Which lines below fall between the one containing "Where should I click to: Toggle" and the one containing "Image resolution: width=1399"? Repeat them exactly, counting both of those lines, and add nothing else.

___ Record extracts ___

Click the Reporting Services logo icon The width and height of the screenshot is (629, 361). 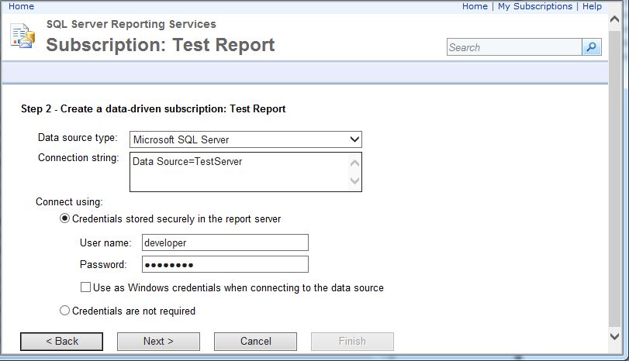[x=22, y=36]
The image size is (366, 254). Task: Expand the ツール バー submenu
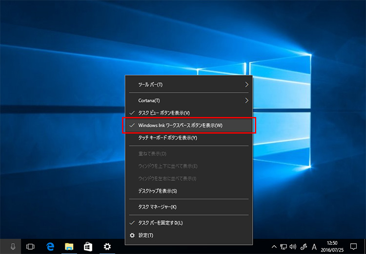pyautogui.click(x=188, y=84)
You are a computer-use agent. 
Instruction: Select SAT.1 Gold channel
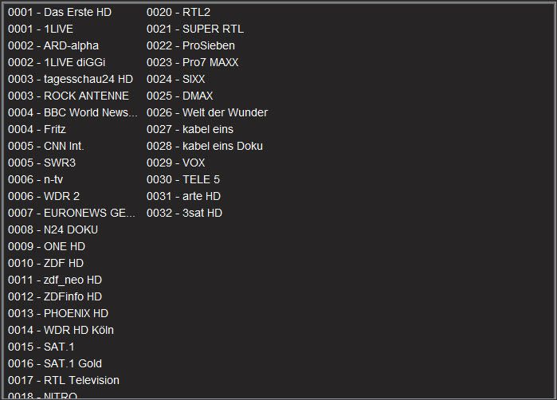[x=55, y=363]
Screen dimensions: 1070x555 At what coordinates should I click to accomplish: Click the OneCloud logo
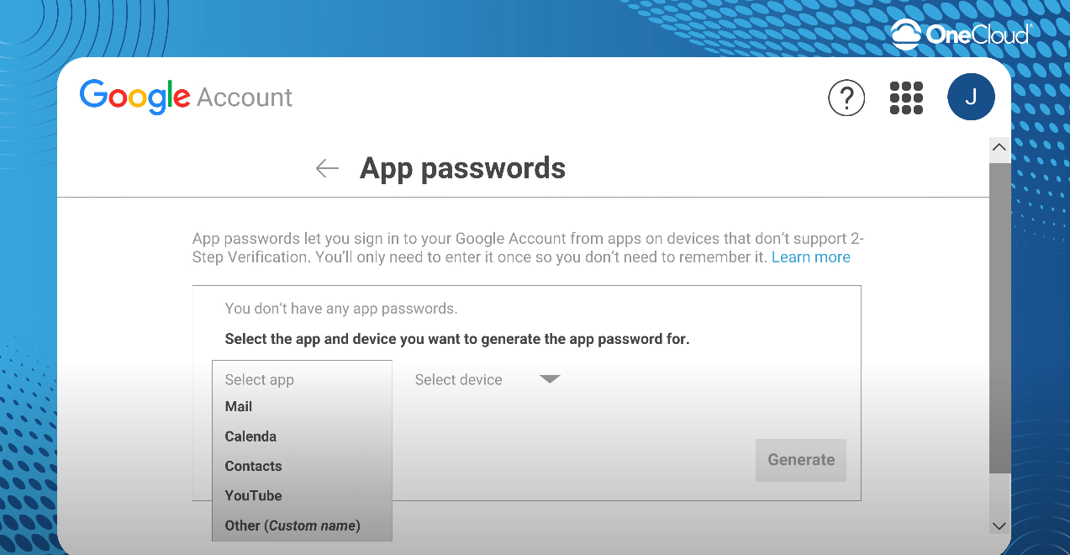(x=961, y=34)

___
___ Record extracts ___

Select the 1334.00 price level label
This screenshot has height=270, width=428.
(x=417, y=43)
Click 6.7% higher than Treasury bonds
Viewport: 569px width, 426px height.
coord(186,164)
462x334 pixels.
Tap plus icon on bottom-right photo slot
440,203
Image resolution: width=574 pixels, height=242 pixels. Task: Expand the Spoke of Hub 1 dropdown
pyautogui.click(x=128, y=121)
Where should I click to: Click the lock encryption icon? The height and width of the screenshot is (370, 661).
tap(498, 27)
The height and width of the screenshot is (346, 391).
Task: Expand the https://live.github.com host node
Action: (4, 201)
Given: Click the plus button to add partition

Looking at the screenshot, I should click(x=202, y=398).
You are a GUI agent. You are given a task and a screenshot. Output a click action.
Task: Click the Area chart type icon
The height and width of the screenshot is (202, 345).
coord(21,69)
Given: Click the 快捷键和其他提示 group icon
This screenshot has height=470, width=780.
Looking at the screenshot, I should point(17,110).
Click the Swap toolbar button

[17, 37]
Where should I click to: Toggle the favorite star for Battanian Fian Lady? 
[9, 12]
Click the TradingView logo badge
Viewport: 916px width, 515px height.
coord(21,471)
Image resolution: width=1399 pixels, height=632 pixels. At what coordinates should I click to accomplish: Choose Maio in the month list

___
___ Record extracts ___

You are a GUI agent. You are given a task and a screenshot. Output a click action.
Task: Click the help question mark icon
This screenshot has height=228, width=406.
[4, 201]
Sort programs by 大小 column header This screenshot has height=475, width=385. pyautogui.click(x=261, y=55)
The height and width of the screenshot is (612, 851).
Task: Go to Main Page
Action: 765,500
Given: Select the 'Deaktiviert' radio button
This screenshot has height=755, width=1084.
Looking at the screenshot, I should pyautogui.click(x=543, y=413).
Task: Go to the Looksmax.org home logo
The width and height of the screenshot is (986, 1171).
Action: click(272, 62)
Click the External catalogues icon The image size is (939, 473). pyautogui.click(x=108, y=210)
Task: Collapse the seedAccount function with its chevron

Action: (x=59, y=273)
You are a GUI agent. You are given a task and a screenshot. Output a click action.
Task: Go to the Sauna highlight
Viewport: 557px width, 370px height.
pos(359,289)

___

• [Task result]:
Where should I click to: Toggle the favorite star for Battanian Fian Lady? 
[9, 12]
Click the TradingView logo badge
Viewport: 916px width, 515px height.
coord(21,471)
Image resolution: width=1399 pixels, height=632 pixels. At what coordinates should I click to accomplish: Choose Maio in the month list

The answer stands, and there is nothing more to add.